## ЦЕЛЬ ЗАДАНИЯ
За сколько дней, согласно тексту для разбора, автор написал первые главы книги?

## ТЕКСТ ДЛЯ РАЗБОРА
───

Александр Марков, профессор РГГУ

6 июля 2022 г.

Гениальность и помешательство

Предисловие автора к четвертому изданию

Когда много лет тому назад, находясь как бы под влиянием экстаза (raptus), во время которого мне точно в зеркале с полной очевидностью представлялись соотношения между гениальностью и помешательством, я в 12 дней написал первые главы этой книги[1]. Признаюсь, даже мне самому не было ясно, к каким серьезным практическим выводам может привести созданная мною теория. Я не ожидал, что она даст ключ к уразумению таинственной сущности гения и к объяснению тех странных религиозных маний, которые являлись иногда ядром великих исторических событий, что она поможет установить новую точку зрения для оценки художественного творчества гениев путем сравнения произведений их в области искусства и литературы с такими же произведениями помешанных и, наконец, что она окажет громадные услуги судебной медицине.

Экстаз (raptus) – буквально это латинское слово означает «восхищение», прорыв к неведомому. Образ этот восходит к апостолу Павлу, который видел преимущество своих богословских достижений в том, что он был «восхищен до третьего неба» (2 Кор. 12, 2).

Ядром великих исторических событий Ломброзо рассматривает роль в истории харизматиков, таких как Лютер и Наполеон, и считает, что, анализируя психопатологию таких деятелей, можно будет предугадывать развитие исторических событий.

───

## ВХОДНЫЕ ДАННЫЕ

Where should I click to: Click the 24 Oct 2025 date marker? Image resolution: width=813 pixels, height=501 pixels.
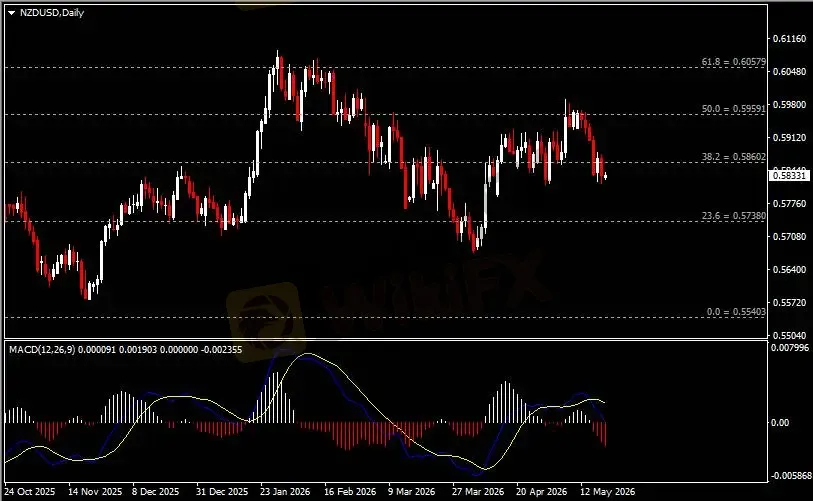coord(30,491)
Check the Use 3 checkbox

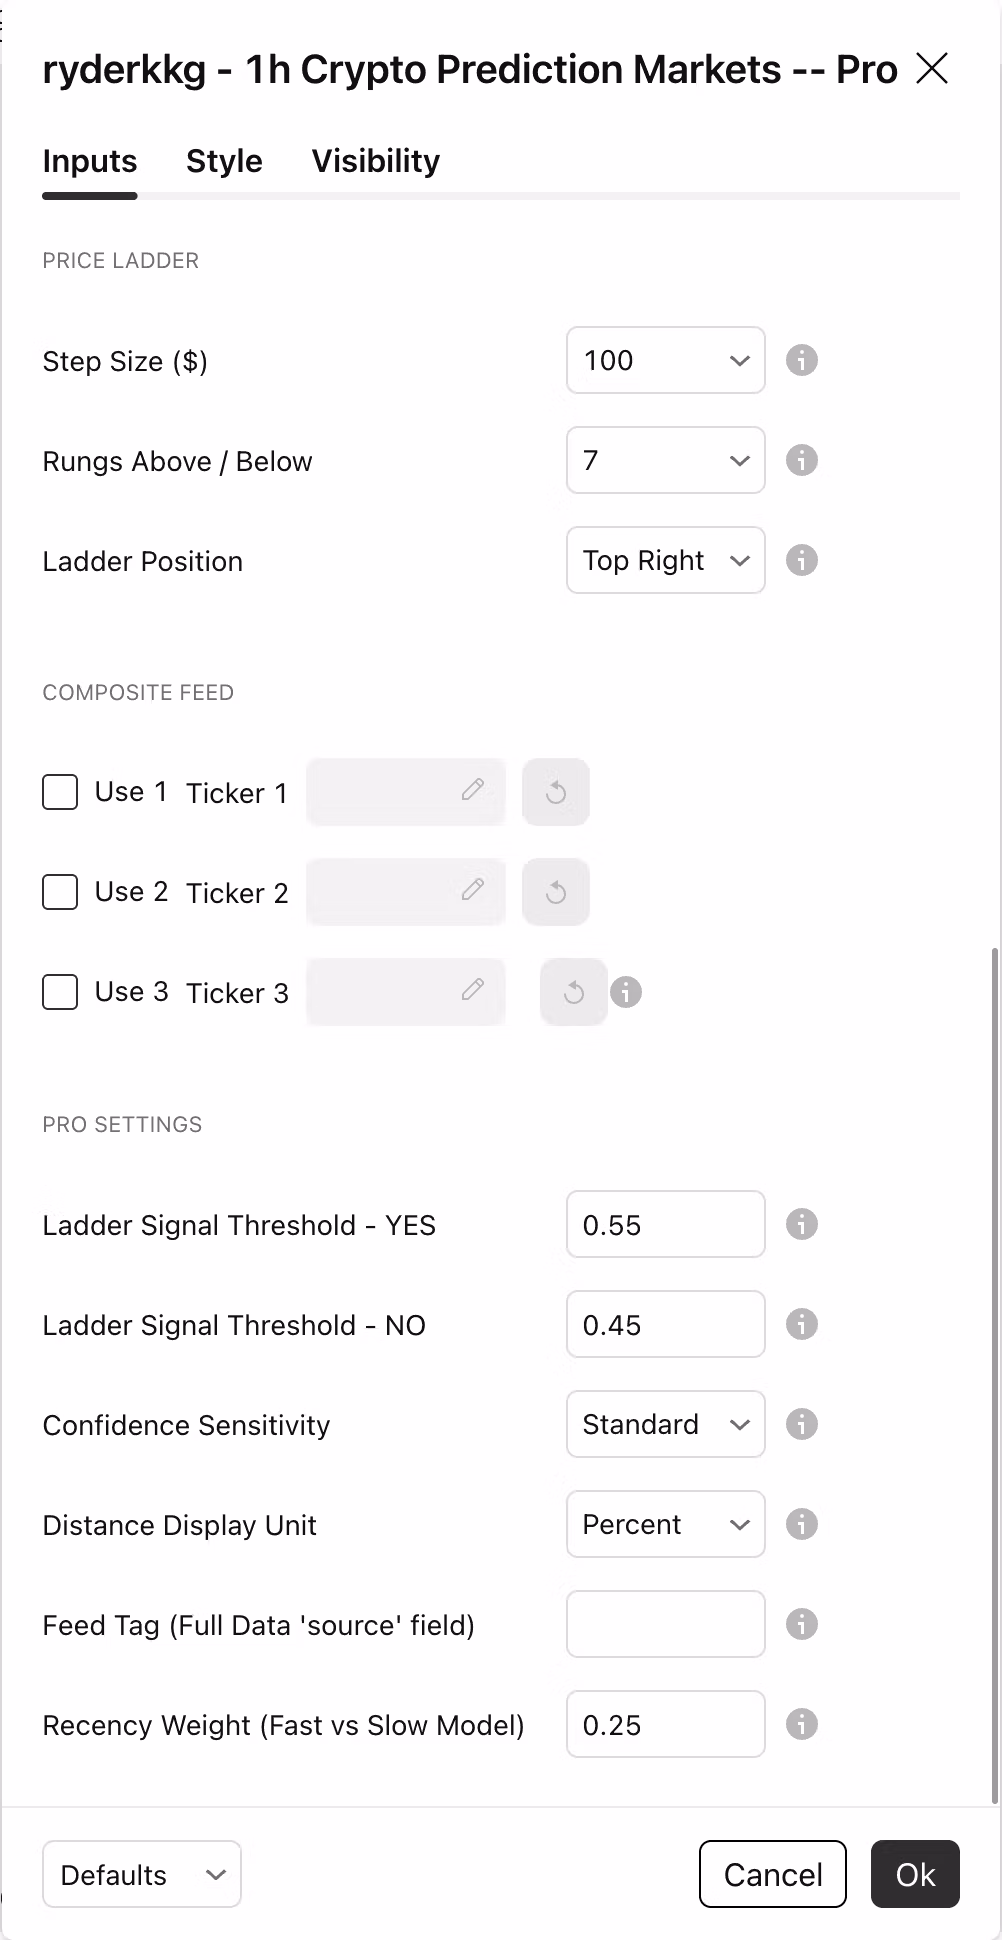[x=60, y=992]
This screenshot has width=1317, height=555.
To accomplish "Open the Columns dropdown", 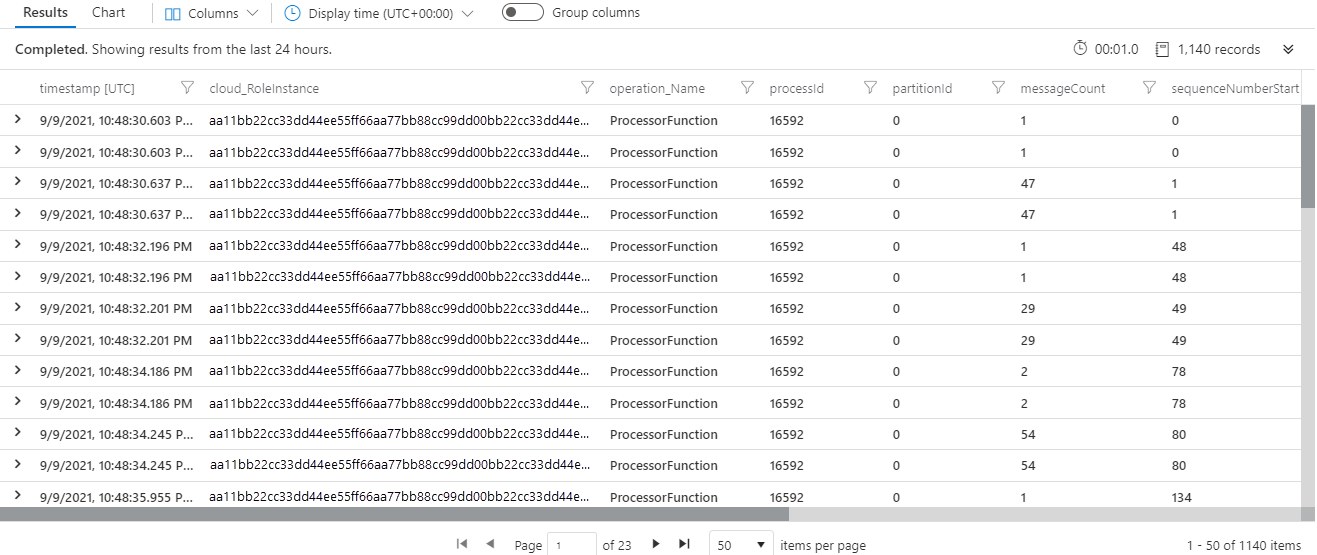I will point(211,14).
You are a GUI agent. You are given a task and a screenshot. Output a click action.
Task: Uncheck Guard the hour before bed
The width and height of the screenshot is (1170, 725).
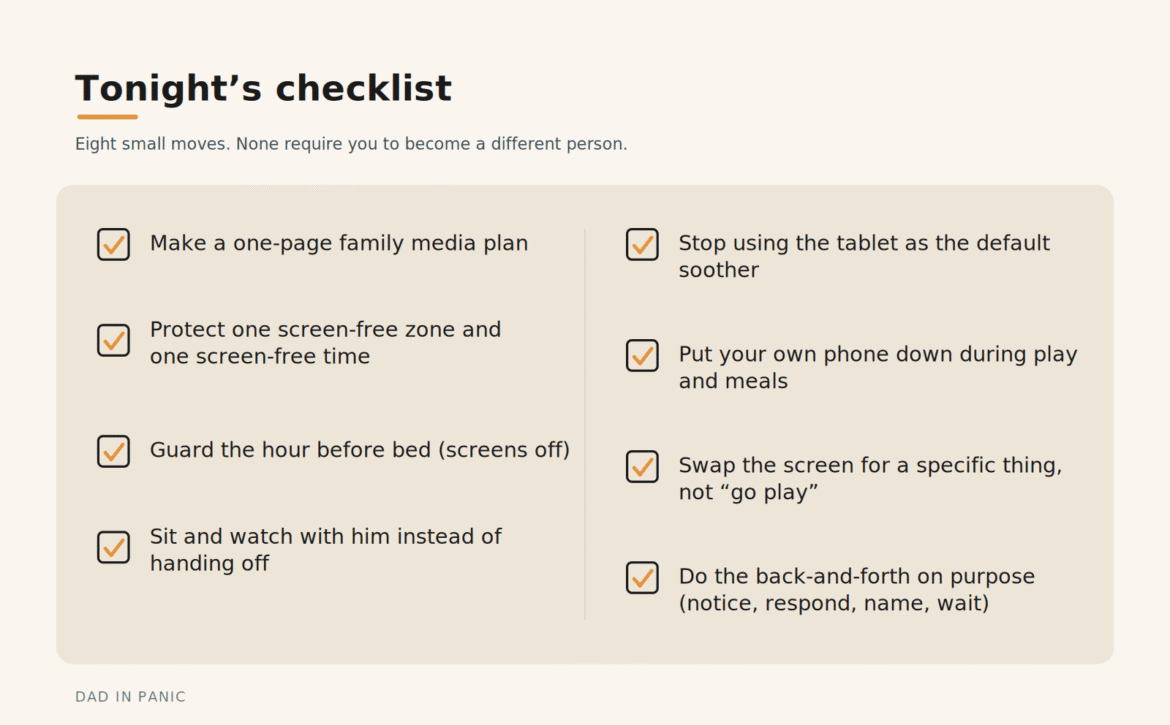113,451
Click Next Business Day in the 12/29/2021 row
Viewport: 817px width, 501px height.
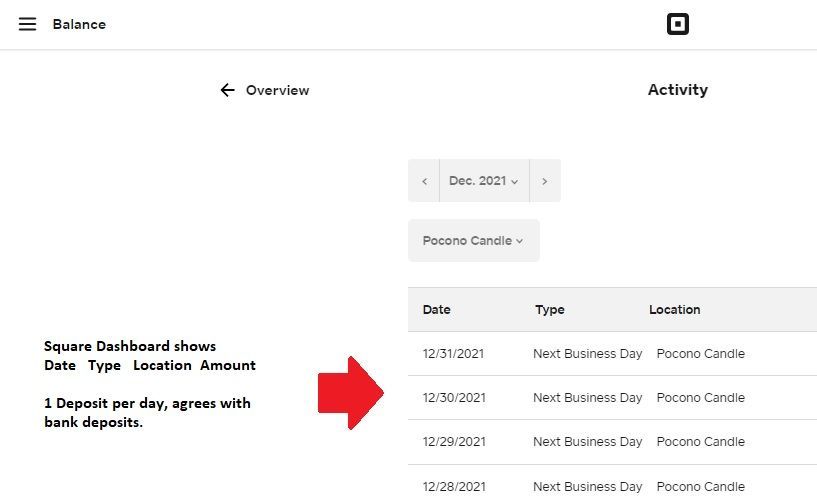coord(587,442)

───

## РЕЗУЛЬТАТ ЗАДАНИЯ
За 12 дней.